# INSTRUCTIONS FOR THE TASK
Reproduce exactly the span of lines beginning at the one with "Task: Open the Trash in the launcher" and ending at the last line of the data below, omitting pictures.

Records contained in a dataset

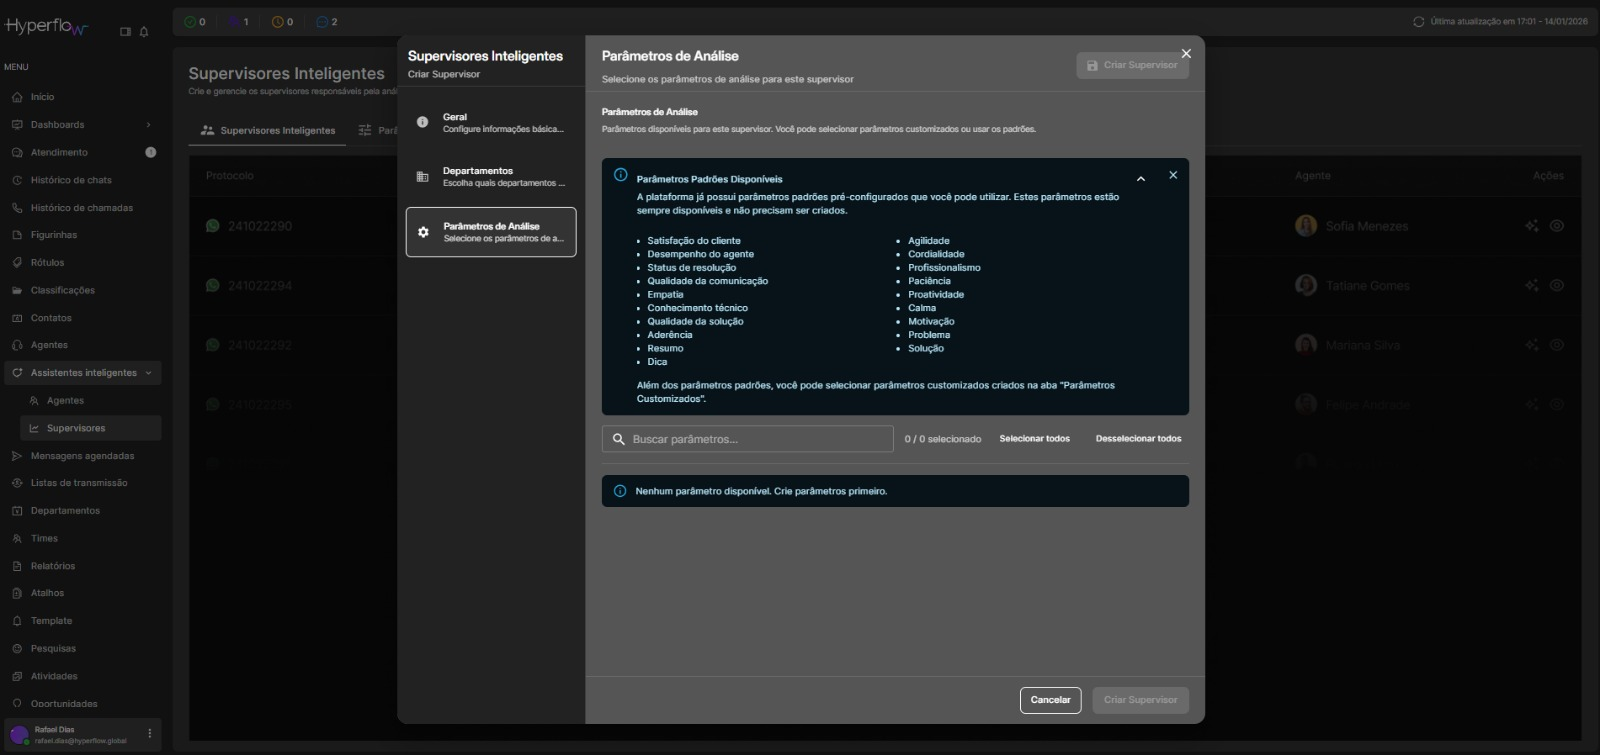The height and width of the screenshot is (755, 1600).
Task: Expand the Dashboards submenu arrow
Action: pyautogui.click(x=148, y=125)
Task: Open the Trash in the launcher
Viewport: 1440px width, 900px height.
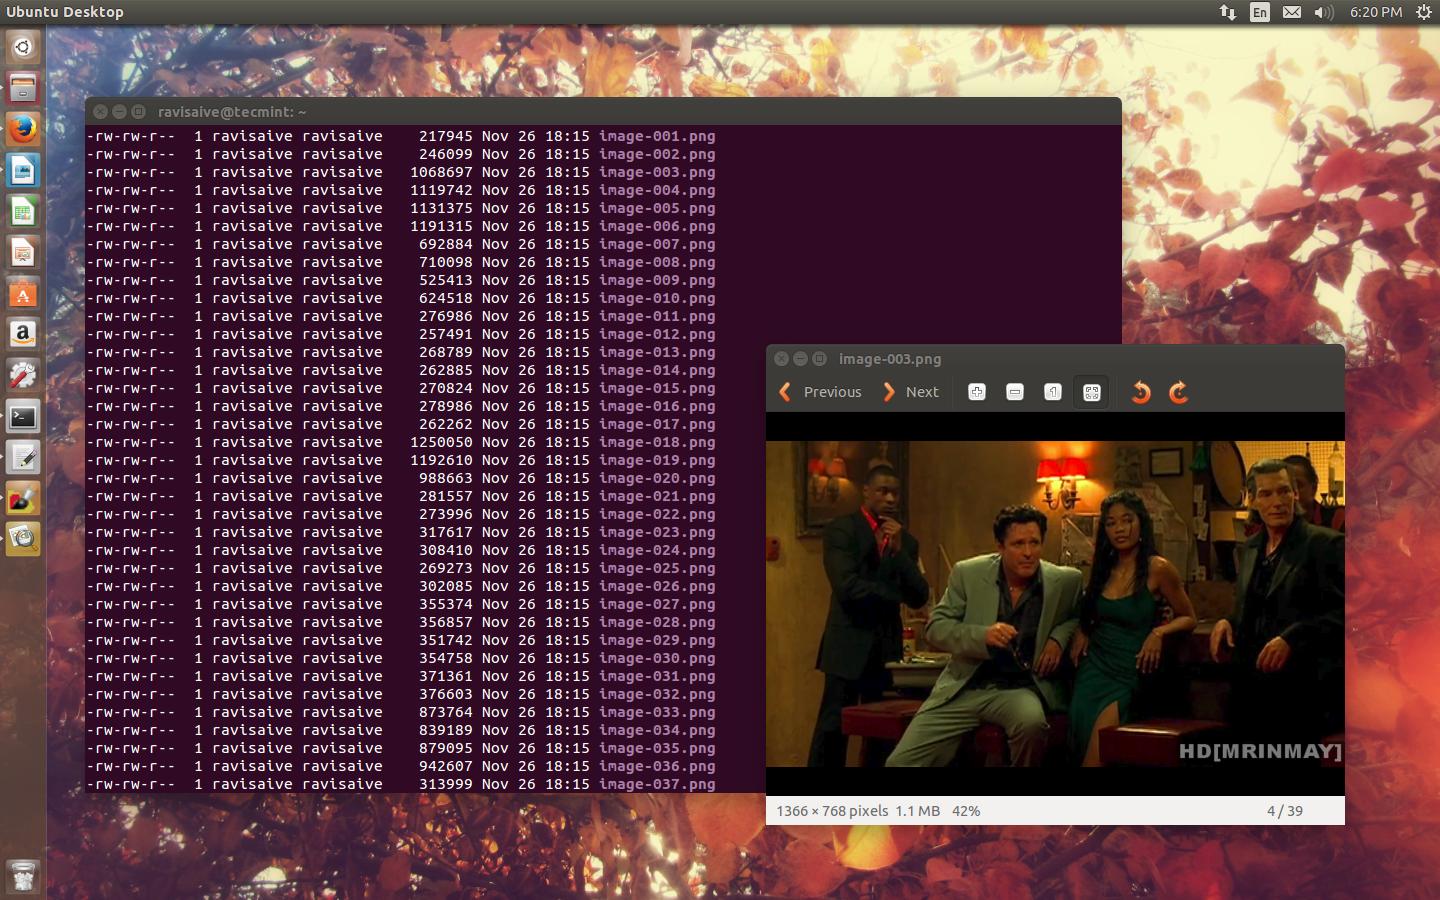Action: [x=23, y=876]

# RESPONSE AREA
Task: Open the Trash in the launcher
Viewport: 1440px width, 900px height.
Action: [x=23, y=876]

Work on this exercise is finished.